## WORK ITEM:
For each line of the data that includes the word "toolbar", copy the line.

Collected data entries
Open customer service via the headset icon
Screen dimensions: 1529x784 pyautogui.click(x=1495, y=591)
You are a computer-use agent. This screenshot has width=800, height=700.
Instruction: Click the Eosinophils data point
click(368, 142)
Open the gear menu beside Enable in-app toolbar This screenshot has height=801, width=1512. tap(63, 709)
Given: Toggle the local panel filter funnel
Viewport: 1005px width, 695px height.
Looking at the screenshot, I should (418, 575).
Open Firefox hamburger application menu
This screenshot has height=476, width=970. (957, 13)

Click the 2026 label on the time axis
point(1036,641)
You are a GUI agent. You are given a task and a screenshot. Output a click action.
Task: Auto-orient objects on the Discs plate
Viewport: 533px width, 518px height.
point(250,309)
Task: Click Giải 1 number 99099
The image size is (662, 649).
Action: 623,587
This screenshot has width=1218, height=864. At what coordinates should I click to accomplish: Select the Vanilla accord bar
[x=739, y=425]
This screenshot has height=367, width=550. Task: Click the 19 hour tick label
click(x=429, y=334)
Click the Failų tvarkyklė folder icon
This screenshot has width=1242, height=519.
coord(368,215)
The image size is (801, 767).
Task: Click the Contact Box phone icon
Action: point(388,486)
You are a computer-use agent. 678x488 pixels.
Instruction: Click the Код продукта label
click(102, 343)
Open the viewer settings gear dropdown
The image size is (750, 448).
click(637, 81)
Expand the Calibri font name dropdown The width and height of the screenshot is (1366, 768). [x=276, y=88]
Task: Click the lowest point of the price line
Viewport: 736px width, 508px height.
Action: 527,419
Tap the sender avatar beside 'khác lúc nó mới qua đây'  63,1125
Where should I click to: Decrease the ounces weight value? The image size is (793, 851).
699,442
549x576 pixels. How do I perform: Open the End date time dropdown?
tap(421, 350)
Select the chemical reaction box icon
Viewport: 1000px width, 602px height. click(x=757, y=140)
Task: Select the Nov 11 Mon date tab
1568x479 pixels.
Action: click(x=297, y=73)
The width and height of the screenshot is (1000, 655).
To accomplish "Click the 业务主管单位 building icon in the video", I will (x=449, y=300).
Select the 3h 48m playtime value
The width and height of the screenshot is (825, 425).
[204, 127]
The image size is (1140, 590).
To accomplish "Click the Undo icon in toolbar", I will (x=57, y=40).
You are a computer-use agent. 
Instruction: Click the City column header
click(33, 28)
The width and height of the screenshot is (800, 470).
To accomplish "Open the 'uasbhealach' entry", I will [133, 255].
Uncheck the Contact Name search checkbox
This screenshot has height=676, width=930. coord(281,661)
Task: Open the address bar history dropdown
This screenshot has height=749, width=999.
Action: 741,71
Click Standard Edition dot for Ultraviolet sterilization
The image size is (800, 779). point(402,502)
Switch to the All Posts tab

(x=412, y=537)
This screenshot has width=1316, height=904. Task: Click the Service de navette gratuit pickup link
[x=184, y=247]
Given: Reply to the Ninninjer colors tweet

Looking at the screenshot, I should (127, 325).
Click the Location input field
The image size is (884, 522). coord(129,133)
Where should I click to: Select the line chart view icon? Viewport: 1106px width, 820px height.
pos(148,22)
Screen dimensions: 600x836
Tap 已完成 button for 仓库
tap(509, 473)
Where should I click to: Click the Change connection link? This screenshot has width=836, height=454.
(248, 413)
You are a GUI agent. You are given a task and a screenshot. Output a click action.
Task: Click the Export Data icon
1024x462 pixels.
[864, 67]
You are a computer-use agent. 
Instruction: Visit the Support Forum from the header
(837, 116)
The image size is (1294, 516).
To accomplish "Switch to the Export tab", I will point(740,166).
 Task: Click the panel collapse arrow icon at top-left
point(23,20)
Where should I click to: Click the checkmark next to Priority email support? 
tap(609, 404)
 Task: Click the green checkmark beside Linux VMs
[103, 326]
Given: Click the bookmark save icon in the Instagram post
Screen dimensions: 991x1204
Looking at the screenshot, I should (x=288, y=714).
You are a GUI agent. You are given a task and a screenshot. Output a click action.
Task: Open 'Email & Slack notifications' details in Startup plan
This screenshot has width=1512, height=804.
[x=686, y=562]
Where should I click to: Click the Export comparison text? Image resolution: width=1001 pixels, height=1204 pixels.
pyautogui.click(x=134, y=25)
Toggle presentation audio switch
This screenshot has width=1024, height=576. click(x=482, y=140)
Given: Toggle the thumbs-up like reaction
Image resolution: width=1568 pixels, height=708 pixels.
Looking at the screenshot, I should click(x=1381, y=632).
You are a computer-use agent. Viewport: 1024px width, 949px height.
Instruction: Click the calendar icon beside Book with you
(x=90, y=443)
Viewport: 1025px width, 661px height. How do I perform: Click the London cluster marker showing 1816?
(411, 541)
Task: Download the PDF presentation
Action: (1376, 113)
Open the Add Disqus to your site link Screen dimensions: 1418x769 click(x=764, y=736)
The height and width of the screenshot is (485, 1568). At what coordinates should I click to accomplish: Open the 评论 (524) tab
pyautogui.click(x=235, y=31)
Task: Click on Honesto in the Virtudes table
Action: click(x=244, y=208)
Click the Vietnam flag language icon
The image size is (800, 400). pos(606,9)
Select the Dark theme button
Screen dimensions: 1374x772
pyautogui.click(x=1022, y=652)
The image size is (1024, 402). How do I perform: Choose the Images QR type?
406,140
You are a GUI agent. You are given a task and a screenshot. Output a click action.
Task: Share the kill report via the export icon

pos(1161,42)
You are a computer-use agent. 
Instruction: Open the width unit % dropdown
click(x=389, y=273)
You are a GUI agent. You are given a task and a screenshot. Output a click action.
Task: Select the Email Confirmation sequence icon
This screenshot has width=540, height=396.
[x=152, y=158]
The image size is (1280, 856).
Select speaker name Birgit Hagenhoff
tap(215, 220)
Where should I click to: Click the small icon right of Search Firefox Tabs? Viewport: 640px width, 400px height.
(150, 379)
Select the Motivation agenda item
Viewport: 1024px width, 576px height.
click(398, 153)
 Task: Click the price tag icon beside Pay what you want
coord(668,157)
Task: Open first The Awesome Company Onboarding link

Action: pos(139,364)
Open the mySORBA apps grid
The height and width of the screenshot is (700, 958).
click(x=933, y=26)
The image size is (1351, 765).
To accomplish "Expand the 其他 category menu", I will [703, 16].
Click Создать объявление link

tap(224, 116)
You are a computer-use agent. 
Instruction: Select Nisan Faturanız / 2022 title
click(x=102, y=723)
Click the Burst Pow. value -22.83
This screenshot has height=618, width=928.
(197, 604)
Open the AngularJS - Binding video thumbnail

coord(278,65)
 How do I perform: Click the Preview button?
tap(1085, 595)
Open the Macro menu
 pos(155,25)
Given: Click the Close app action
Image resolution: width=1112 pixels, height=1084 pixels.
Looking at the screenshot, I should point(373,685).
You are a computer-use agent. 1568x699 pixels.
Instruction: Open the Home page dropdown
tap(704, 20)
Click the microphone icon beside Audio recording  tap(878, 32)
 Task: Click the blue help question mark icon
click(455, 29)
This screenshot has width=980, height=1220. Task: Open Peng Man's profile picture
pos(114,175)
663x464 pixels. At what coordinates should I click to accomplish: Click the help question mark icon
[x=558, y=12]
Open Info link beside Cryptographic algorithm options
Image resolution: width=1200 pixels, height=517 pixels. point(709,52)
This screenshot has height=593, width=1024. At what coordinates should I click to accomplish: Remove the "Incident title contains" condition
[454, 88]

## THE ANSWER:
Open the gear menu beside Enable in-app toolbar This screenshot has height=801, width=1512. tap(63, 709)
To accomplish "Click the Undo icon in toolbar", I will (x=57, y=40).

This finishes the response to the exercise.